Did you know Americans are locked out of more than 6.35 million acres of Public Land? Landlocked lands are defined as state-managed lands that cannot be accessed directly from a public road (direct access) and cannot be accessed via adjoining public
land by way of a public road (indirect access). Throughout 2019, we have been working with the Theodore Roosevelt Conservation Partnership (TRCP) to identify the extent of the landlocked problem and potential solutions of how to help make improvements. You can read more about what we have found at the link below. What are your thoughts? 

https://www.onxmaps.com/blog/onx-and-trcp-partner-to-highlight-inaccessible-state-lands?utm_source=forum&utm_medium=organic-feed&utm_campaign=trcp-2019


----------



## soldierarcher

My family and I do not acknowledge anything west of the Mason Dixon line. lol, just kidding I do have family that lives in the very Blue state of California. Needless to say their hunting sucks! 

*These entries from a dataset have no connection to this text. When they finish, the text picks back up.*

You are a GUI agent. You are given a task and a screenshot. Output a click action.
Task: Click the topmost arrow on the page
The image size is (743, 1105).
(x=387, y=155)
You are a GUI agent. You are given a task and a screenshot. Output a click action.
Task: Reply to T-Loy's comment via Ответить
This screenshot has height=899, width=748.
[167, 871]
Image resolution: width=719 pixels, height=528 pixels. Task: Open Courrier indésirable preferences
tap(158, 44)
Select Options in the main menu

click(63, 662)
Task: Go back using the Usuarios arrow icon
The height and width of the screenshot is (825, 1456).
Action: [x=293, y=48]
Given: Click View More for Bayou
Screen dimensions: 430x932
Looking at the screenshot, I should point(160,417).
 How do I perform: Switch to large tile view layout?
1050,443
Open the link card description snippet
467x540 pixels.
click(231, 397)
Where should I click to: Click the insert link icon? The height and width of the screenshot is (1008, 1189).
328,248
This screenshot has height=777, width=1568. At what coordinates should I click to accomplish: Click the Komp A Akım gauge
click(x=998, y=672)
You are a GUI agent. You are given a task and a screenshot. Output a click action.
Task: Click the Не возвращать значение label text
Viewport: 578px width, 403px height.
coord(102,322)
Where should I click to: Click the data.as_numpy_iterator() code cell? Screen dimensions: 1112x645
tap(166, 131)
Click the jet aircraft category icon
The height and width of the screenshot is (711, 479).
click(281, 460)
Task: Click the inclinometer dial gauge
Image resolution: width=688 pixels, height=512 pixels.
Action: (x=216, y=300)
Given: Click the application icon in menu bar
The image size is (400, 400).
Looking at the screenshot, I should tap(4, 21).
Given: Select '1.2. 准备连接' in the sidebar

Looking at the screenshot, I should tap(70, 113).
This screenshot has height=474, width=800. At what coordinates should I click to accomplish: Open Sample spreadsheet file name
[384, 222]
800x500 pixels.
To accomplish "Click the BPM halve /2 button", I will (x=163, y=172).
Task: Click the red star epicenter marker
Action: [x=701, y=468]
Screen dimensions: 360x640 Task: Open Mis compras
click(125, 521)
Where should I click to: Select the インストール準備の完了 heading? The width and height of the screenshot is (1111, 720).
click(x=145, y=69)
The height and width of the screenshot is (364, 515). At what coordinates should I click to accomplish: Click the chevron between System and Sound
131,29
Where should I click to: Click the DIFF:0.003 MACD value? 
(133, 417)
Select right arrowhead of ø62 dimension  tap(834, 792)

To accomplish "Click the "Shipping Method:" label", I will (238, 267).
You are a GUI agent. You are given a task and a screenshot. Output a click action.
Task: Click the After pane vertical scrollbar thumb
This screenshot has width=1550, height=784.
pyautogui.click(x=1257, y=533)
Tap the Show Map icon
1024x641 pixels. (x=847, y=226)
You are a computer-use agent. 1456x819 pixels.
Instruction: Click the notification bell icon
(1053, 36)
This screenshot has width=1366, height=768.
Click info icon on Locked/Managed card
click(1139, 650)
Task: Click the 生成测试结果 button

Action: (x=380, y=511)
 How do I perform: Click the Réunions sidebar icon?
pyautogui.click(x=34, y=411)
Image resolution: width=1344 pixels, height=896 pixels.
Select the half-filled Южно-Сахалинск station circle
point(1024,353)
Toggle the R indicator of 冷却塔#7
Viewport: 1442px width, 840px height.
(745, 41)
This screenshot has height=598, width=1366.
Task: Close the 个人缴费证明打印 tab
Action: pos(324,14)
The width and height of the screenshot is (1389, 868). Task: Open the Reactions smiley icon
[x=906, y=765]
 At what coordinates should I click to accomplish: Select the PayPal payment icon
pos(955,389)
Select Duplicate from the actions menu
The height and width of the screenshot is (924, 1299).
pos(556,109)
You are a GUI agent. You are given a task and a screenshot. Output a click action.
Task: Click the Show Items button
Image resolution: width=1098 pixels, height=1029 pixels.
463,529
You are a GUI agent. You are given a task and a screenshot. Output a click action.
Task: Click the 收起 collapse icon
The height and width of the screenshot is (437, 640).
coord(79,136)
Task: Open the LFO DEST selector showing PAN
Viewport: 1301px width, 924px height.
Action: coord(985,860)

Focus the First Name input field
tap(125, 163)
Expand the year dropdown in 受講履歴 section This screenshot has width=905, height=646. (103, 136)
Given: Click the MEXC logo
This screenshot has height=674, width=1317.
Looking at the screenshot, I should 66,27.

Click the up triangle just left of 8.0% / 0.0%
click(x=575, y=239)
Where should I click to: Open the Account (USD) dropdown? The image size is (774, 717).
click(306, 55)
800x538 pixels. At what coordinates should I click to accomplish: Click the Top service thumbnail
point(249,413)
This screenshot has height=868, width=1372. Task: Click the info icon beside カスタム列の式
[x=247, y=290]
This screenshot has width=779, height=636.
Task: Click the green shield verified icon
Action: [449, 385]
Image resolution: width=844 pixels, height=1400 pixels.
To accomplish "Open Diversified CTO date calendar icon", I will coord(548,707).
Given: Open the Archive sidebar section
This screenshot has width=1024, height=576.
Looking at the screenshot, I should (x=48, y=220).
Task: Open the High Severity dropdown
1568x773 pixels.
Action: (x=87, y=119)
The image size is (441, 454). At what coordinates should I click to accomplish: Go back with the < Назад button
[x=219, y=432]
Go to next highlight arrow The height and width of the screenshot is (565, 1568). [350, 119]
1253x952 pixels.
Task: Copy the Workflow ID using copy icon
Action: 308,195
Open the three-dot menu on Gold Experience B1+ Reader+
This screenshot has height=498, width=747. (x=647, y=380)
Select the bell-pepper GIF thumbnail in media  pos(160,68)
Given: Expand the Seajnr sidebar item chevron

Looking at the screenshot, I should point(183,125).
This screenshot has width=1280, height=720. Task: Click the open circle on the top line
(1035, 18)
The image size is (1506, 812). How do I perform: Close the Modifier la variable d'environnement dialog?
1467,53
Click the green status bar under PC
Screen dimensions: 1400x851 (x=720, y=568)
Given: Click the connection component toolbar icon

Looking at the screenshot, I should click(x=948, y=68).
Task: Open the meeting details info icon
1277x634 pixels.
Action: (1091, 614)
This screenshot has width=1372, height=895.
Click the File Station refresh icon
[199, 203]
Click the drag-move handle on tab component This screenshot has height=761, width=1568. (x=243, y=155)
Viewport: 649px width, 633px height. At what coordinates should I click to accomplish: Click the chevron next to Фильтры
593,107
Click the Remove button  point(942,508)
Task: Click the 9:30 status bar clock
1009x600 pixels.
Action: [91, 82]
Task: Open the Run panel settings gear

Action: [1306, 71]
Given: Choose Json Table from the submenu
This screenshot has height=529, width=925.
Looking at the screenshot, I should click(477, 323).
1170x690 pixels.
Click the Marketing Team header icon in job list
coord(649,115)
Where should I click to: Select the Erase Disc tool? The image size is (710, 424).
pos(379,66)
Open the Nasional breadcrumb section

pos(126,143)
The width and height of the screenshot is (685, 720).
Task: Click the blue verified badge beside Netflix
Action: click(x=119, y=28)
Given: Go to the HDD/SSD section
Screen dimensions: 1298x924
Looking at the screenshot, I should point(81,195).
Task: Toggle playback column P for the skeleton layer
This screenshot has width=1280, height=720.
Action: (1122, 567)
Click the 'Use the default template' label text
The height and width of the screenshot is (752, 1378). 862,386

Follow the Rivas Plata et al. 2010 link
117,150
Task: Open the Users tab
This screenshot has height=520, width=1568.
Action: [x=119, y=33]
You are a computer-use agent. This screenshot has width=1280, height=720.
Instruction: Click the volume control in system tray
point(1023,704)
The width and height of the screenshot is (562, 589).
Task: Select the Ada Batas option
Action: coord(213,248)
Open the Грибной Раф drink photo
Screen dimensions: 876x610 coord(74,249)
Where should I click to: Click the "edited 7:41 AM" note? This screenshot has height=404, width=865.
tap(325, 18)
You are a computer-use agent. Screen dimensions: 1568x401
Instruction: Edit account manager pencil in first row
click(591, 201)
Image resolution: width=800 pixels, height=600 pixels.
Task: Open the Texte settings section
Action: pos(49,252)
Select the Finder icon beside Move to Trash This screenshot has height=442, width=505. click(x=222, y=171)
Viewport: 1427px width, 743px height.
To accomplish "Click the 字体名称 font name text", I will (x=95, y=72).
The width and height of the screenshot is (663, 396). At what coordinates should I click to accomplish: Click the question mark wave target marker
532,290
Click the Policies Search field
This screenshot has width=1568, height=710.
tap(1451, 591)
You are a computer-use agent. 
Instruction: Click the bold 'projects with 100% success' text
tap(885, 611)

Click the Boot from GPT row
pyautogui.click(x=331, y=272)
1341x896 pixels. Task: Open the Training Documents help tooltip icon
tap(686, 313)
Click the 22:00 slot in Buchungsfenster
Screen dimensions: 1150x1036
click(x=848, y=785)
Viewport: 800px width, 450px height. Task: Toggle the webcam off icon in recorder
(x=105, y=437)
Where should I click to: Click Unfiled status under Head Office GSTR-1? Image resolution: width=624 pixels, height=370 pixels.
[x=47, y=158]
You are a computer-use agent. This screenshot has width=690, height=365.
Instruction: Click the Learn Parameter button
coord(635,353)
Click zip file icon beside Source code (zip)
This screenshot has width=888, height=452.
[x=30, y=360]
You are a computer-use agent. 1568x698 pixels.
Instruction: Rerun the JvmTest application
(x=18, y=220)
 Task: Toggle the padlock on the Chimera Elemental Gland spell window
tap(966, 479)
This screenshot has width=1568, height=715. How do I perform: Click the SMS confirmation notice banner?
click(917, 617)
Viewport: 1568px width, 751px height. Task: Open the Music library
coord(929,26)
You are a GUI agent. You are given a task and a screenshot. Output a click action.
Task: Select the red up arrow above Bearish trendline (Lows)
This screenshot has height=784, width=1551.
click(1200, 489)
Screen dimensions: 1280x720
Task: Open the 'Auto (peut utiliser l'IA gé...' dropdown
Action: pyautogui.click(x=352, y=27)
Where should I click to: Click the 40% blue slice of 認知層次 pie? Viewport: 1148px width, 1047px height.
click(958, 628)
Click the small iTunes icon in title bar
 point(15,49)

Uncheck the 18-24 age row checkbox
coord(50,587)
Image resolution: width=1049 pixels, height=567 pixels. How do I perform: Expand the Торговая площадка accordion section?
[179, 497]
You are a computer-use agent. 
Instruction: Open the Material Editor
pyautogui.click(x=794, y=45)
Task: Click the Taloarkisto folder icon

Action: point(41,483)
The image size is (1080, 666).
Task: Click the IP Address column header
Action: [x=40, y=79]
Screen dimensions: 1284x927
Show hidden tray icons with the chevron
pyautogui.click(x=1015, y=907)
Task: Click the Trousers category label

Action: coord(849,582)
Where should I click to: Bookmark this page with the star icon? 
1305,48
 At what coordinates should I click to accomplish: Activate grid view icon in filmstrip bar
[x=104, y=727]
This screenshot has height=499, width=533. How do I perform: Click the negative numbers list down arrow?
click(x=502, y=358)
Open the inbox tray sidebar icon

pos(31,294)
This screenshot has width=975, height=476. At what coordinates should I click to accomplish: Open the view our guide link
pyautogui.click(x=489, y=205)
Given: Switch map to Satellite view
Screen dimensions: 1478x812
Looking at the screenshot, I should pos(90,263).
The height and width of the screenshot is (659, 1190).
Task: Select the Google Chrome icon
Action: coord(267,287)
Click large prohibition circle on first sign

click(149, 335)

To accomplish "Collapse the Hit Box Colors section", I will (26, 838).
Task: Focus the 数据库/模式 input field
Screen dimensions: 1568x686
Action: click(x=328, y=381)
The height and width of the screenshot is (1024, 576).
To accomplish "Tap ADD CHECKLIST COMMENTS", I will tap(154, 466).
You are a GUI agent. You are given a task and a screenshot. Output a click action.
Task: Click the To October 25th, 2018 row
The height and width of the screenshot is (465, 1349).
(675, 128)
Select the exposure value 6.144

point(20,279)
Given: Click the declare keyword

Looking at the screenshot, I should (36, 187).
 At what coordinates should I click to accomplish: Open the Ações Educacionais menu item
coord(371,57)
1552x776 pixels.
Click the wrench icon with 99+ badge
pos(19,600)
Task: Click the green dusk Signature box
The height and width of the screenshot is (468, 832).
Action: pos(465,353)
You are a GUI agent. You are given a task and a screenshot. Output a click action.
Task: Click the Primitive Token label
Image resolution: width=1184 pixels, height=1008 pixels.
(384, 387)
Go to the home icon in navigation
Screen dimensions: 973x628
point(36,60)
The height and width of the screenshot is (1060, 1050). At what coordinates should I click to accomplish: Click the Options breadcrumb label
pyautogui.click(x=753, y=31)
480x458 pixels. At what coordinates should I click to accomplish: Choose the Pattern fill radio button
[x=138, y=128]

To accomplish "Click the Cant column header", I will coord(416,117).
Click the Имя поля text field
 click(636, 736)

I really don't care for the OnX Hunt app either. Not kidding here. Your business practices are questionable. I tried your app a year or two ago. Paid the app fee and decided I didn't need the app. Then your charge AUTOMATICALLY showed up on my iTunes account the next year. That's a "NOGO" ghost rider! Not cool. Had to go into iTunes to dis-able the auto subscribe from your app. Again, so not cool!


----------



## onX Hunt

soldierarcher said:


> My family and I do not acknowledge anything west of the Mason Dixon line. lol, just kidding I do have family that lives in the very Blue state of California. Needless to say their hunting sucks!
> 
> I really don't care for the OnX Hunt app either. Not kidding here. Your business practices are questionable. I tried your app a year or two ago. Paid the app fee and decided I didn't need the app. Then your charge AUTOMATICALLY showed up on my iTunes account the next year. That's a "NOGO" ghost rider! Not cool. Had to go into iTunes to dis-able the auto subscribe from your app. Again, so not cool!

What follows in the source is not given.